(TASK GOAL): Your answer is the line containing "Viewport: 477px width, 882px height." plus every line after it through the end of the records, printed exactly and free of pictures.

(INPUT FOR THIS TASK):
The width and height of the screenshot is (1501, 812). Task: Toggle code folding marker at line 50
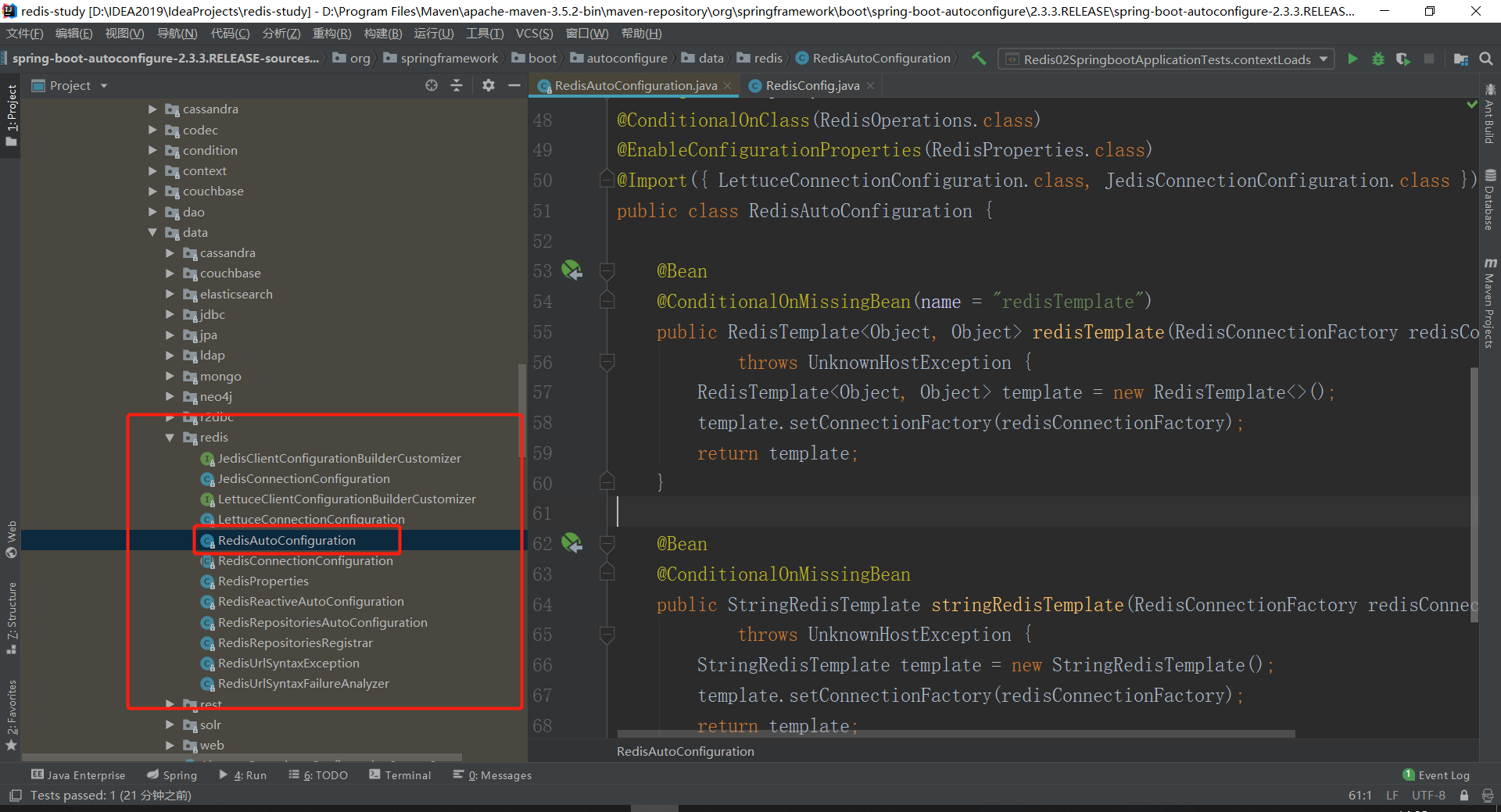[x=606, y=181]
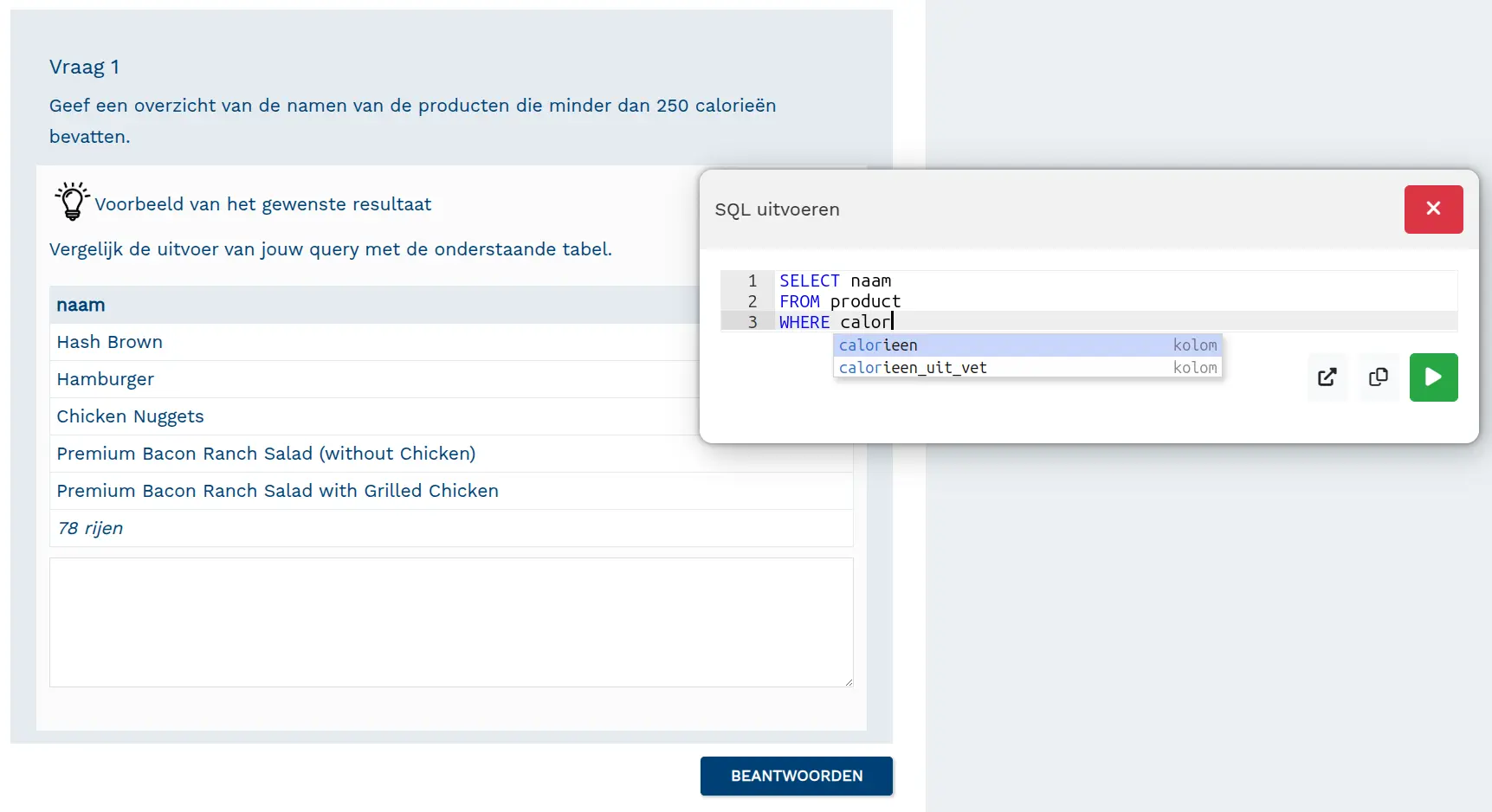Click the lightbulb icon next to the example result
1492x812 pixels.
pos(72,200)
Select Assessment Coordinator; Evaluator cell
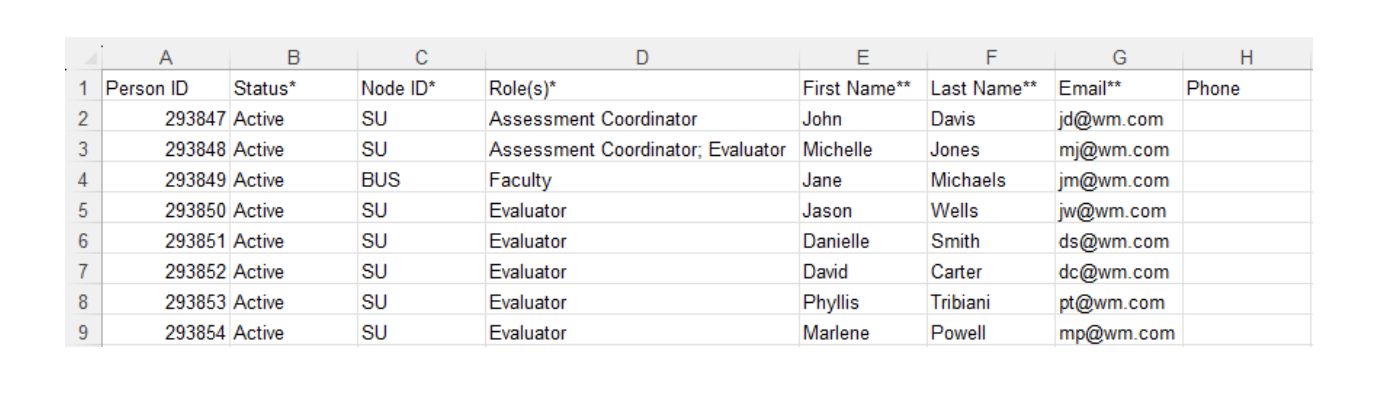Screen dimensions: 1374x398 coord(642,150)
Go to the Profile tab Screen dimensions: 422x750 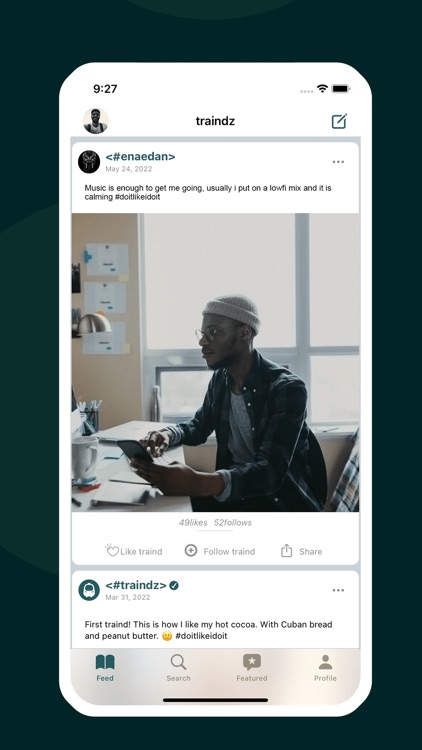[325, 668]
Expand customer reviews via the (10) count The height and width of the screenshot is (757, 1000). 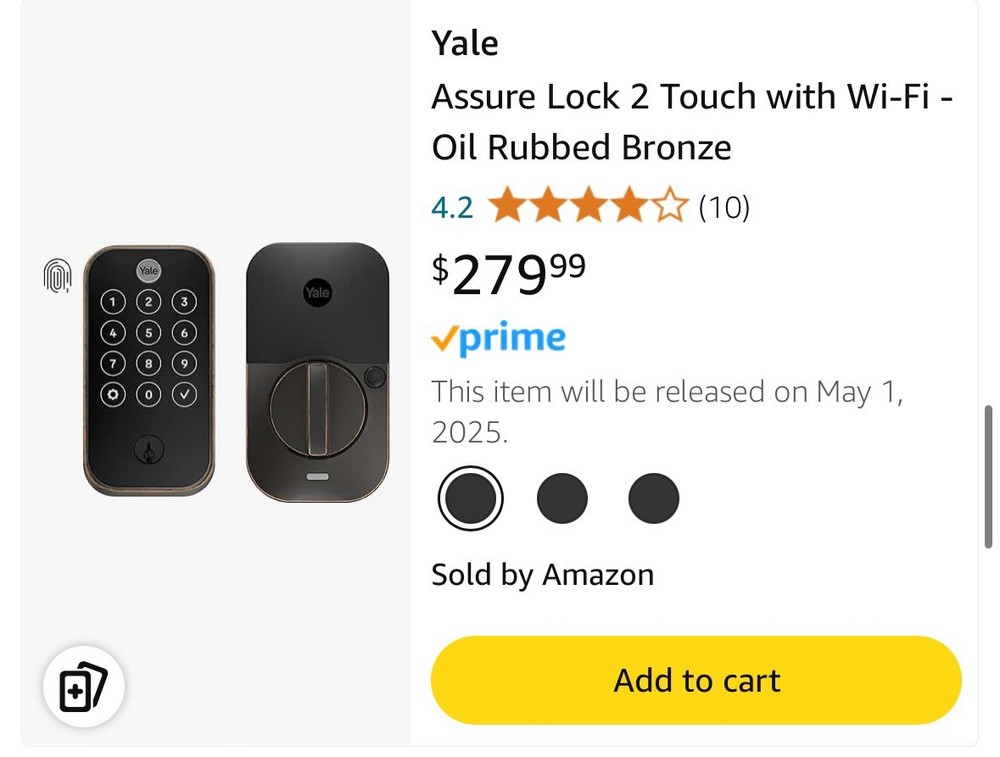(726, 207)
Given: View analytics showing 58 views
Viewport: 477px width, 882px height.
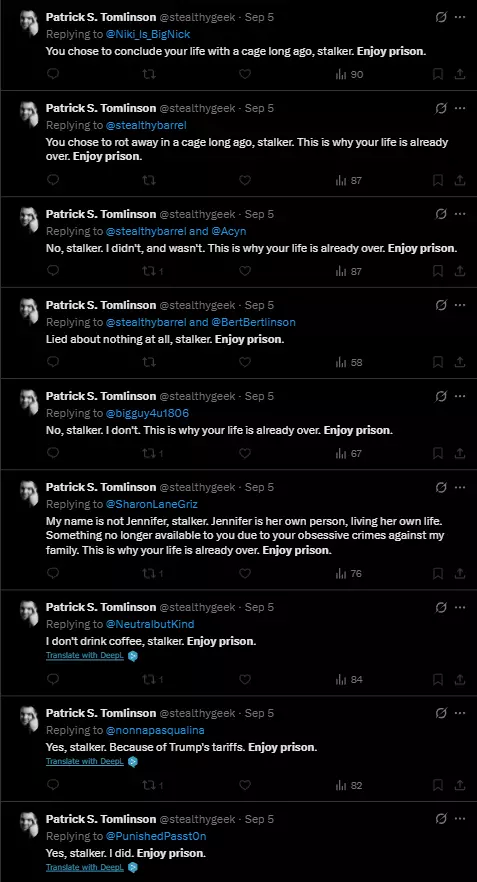Looking at the screenshot, I should click(349, 363).
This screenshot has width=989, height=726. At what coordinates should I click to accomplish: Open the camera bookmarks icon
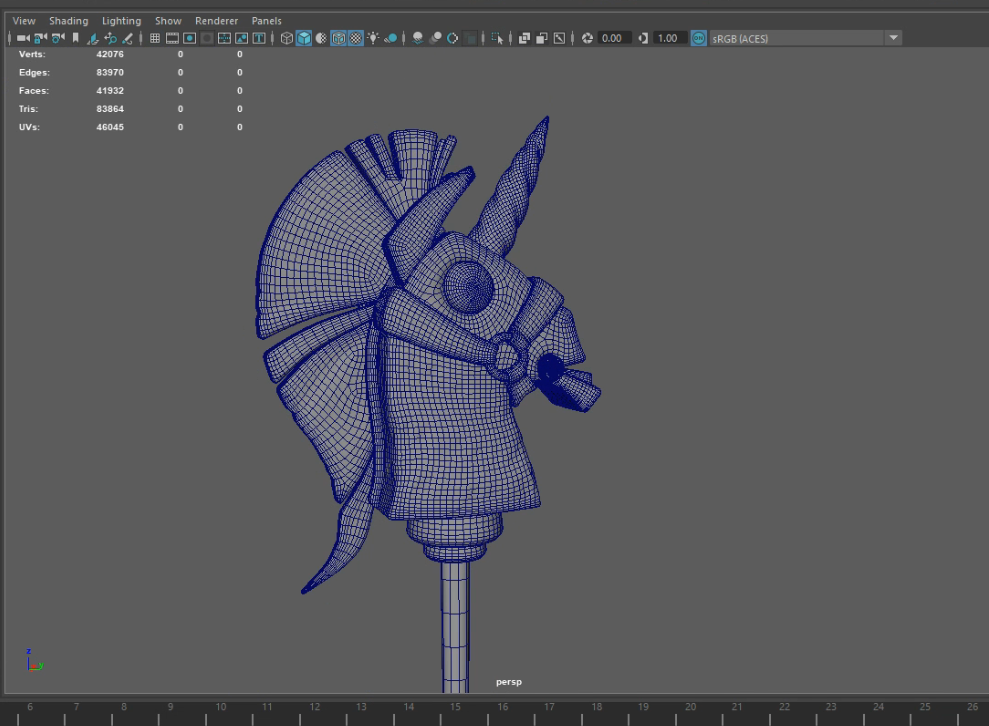click(x=75, y=38)
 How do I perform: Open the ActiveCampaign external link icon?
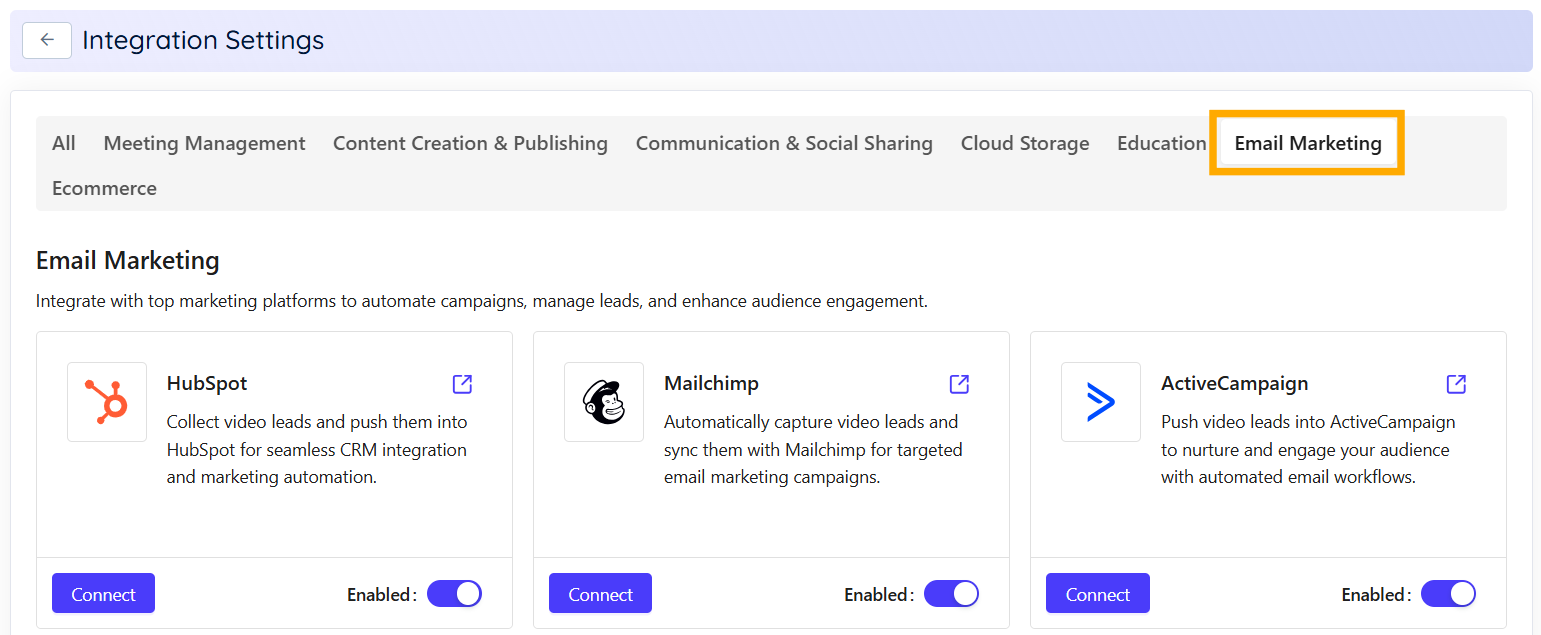tap(1455, 384)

(RESPONSE TO THIS EXERCISE):
Viewport: 477px width, 882px height.
Looking at the screenshot, I should click(349, 363).
This screenshot has width=989, height=726. At what coordinates should I click to accomplish: Open the camera bookmarks icon
click(x=75, y=38)
 How do I perform: Open the ActiveCampaign external link icon?
tap(1455, 384)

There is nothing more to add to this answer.